When LaFrance explained that less frequent smiling tends to be associated with more stereotypically “masculine” traits like aggression and independence, an unsettling thought occurred. Was my entire personality a result of what people projected onto me because I hated my own teeth? Would I have turned out completely different—happy, bright, socially adjusted—if I had accepted my weird mouth and smiled as freely as I once did as a child?

Of course it’s not that simple. But according to LaFrance, there is considerable research that shows that people who tend not to smile are “perceived to be not particularly happy, confident, or sociable”—irrespective of personality. People like me—who tend to mask their smile because they dislike their teeth—are thought to be polite, not genuinely warm and friendly, no matter what our true emotions may be.

“Early data clearly shows that young adults who don’t show open mouth, top-teeth smiling tend to be less successful in life, alas,” LaFrance said. “The reasoning is that when people meet them, they’re assumed to be not likely to enjoy life, and people like to be around people who enjoy life.”

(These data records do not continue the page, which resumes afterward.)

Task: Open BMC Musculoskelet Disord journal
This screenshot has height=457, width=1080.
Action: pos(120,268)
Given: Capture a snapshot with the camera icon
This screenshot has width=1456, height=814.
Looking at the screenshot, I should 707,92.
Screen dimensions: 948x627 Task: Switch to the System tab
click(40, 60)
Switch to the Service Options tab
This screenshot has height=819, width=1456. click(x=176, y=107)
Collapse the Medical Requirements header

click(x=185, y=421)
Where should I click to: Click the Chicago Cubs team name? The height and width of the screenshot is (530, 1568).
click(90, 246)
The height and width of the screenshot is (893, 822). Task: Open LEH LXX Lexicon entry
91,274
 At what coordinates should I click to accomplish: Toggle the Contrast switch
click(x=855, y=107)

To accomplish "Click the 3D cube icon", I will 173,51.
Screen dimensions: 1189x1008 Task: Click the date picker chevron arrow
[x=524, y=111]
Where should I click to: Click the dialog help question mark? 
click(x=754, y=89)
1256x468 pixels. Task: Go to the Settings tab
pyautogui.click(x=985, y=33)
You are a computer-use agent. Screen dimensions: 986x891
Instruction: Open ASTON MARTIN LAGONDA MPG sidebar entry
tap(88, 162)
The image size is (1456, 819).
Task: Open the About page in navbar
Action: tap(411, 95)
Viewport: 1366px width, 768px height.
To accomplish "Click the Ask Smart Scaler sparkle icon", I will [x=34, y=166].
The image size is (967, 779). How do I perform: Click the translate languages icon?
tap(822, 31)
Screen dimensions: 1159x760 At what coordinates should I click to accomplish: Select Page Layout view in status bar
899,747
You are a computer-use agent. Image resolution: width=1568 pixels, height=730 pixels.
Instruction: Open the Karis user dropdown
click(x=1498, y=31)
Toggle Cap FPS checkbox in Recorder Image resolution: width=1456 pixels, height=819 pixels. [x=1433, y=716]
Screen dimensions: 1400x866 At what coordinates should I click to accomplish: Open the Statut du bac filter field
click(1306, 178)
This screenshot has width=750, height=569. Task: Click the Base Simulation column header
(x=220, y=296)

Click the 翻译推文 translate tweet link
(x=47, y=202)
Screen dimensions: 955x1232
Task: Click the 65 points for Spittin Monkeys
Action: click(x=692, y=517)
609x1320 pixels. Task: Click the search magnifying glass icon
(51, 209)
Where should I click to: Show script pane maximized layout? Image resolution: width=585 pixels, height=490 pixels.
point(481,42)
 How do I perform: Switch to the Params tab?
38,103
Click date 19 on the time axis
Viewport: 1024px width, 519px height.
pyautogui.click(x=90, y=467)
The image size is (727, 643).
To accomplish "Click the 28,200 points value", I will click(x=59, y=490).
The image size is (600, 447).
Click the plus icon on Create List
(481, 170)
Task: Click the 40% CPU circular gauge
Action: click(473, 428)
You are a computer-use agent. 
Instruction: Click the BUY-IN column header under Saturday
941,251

I asked her if making myself smile more would in fact make me happier. “It’s mostly the response one gets when one smiles,” she explained. “It’s not that smiling will make you feel happier, it’s that smiling puts you in situations where you get positive reactions from other people.“

Truth be told, all this only made me want to smile less. I hated the notion that these social pressures were more expected of women than men. But I found comfort in one small learning: That it didn’t matter if my teeth were perfect, only that I used them. They were strong, if misshapen, and a tool I could use to communicate with the world. And there was nothing wrong with trying to get along with the world a little more.

Still, habits are hard to break. My polite closed-mouth smile is second nature to me. I employ it everywhere: At the coffee shop, to my neighbor crossing the street, to my parents on Facetime. As practice, I made an attempt at taking some photographs, smiling with teeth. I still disliked the way they appeared small and crooked in frame. I thought my face looked unnatural, contorted into a goofy-looking grin. But maybe that was a good thing.

If all else failed, I could take comfort in one last tidbit LaFrance had told me—that the difference in smiling between genders all but disappears in old age. “That’s when the social pressure is off,” she said. Frankly, I can't wait.